4. Mathematical Primitives

4.2 zk-SNARK

• Core: Quadratic Arithmetic Programs (QAP), bilinear pairings, elliptic curves.
• Security: Trusted setup (CRS); vulnerable if toxic waste leaks.

4.3 zk-STARK

• Core: FRI protocol, Reed-Solomon codes, Merkle trees.
• Security: Quantum-resistant; no trusted setup.

4.4 Bulletproofs

• Core: Inner product arguments, Pedersen commitments.
• Security: No trusted setup; slower verification.

5. Proposed Solution

5.3 Implementation

• Libraries: Arkworks (Rust), starknet.py (Python), etc.
• Constraints: Identical MiMC hash logic across protocols.

5.4 Benchmark Procedure

1. Setup: Generate CRS (zk-SNARK only).
2. Proving: Measure proof generation time.
3. Verification: Validate proof correctness and speed.

6. Results

6.1 Benchmark Metrics

| Protocol | Proof Size (KB) | Generation Time (ms) | Verification Time (ms) |
|---------------|-----------------|----------------------|------------------------|
| zk-SNARK | 2.1 | 120 | 8 |
| zk-STARK | 45.3 | 85 | 12 |
| Bulletproofs | 3.8 | 210 | 25 |

6.2 Analysis

• zk-SNARK: Optimal for low-bandwidth applications (e.g., blockchain).
• zk-STARK: Best for post-quantum security (e.g., government systems).
• Bulletproofs: Transparent but trades speed for trustlessness.

7. Discussion

7.1 Achieved Results

• Confirmed known performance hierarchies but noted zk-SNARK’s faster verification.
• Highlighted zk-STARK’s scalability for large computations.

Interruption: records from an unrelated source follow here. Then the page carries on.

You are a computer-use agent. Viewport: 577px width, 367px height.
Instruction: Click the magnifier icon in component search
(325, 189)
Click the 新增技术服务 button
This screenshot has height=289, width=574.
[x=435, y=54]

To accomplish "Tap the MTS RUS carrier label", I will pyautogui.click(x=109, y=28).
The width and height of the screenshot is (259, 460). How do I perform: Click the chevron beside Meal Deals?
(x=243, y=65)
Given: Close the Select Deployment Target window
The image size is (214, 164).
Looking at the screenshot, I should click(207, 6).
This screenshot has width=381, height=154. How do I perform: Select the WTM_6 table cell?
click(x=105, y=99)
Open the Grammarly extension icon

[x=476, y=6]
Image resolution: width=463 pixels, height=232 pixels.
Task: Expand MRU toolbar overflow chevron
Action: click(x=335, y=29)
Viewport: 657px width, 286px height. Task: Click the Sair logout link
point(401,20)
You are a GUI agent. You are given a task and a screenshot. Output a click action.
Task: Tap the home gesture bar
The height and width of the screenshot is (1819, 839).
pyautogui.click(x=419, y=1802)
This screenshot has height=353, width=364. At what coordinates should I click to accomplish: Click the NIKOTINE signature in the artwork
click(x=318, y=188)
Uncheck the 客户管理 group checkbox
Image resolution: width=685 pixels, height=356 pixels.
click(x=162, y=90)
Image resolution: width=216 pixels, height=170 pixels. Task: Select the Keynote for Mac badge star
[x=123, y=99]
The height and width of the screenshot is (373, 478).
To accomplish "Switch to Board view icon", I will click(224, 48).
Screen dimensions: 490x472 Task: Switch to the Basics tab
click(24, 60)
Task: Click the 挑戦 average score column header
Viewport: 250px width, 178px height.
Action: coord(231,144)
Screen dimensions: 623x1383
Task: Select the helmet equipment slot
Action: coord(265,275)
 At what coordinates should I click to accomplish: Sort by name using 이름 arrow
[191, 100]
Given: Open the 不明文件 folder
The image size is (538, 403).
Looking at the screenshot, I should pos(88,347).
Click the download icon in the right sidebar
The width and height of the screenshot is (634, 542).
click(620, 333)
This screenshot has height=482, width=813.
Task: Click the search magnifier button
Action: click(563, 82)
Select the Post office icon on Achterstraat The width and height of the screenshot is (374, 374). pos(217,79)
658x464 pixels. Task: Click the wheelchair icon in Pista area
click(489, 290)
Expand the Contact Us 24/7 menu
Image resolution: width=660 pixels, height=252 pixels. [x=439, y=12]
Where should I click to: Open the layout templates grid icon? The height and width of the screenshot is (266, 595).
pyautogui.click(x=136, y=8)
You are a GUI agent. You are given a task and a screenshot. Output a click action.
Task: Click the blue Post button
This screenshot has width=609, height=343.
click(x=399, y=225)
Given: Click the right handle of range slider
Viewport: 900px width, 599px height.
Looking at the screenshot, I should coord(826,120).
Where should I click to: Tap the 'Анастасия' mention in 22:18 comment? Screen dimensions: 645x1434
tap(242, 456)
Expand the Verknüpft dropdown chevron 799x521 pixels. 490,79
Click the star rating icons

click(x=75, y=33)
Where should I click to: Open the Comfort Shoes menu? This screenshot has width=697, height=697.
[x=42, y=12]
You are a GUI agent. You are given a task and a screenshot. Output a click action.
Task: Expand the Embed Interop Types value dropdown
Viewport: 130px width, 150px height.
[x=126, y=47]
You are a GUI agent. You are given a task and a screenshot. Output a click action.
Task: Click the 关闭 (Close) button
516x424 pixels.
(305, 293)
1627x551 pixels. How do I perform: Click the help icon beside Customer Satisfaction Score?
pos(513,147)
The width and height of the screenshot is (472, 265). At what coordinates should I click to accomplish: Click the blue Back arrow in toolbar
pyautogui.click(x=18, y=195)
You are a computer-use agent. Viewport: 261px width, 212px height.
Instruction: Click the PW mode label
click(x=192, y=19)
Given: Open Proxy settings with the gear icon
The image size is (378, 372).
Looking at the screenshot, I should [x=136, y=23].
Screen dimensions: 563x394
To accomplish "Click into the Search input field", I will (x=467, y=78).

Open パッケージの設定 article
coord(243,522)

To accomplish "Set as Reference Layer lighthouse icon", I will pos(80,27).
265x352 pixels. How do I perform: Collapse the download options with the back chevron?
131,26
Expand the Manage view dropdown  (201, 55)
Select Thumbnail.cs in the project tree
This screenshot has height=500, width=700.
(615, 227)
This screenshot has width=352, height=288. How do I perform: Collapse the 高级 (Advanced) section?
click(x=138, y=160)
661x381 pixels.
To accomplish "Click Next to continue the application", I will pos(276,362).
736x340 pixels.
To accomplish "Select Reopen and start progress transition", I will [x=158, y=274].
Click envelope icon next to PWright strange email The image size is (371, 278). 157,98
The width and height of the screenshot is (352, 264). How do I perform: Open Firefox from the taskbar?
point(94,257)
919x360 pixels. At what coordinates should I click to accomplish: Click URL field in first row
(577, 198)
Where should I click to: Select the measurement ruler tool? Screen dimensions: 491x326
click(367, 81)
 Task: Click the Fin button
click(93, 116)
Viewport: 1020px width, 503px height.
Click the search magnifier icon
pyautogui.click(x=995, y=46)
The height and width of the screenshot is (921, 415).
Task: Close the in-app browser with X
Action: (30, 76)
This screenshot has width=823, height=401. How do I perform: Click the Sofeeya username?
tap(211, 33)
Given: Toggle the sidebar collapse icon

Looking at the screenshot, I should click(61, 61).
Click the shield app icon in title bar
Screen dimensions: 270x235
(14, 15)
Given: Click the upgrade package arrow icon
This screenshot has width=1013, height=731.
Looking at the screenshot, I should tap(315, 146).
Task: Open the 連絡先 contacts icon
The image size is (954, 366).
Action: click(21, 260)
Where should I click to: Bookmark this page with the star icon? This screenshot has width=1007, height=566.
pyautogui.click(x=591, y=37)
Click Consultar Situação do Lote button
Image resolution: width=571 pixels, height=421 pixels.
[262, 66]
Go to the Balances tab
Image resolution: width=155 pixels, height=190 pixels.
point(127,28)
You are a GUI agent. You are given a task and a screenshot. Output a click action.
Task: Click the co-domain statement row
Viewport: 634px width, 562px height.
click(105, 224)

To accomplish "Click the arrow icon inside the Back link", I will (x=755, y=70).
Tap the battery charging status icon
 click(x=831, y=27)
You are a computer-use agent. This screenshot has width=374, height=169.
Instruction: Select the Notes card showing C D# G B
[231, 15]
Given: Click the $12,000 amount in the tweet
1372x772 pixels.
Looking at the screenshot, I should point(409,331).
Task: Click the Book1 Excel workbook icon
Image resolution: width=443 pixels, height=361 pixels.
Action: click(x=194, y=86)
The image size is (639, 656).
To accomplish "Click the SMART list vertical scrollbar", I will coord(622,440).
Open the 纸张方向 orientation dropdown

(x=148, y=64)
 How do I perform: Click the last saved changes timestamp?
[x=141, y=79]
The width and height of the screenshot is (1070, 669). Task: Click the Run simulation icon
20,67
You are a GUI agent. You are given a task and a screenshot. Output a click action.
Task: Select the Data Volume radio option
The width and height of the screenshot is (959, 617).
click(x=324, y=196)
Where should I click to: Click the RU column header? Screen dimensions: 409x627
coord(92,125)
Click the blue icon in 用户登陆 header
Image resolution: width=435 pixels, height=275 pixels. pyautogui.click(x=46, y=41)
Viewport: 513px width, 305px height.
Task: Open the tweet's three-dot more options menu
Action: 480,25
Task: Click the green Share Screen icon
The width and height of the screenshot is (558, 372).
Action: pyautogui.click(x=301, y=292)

7.5 Potential Applications

• zk-SNARK: Private cryptocurrencies.
• zk-STARK: Regulatory-compliant audits.
• Bulletproofs: Decentralized identity systems.

8. Conclusion

8.1 Key Findings

• Protocol choice depends on trade-offs between trust, speed, and proof size.
• zk-STARK excels in future-proofing against quantum threats.

8.3 Future Directions

• Explore hybrid protocols combining strengths of each.

👉 Explore advanced cryptographic applications

FAQ Section

Q: Which protocol is best for resource-constrained environments?
A: zk-SNARK, due to its compact proofs and fast verification.

Q: Are Bulletproofs suitable for high-throughput systems?
A: No—verification delays make them better for low-frequency, high-value transactions.

Q: How does zk-STARK achieve quantum resistance?
A: By relying on hash-based cryptography (e.g., FRI) instead of DLP-based primitives.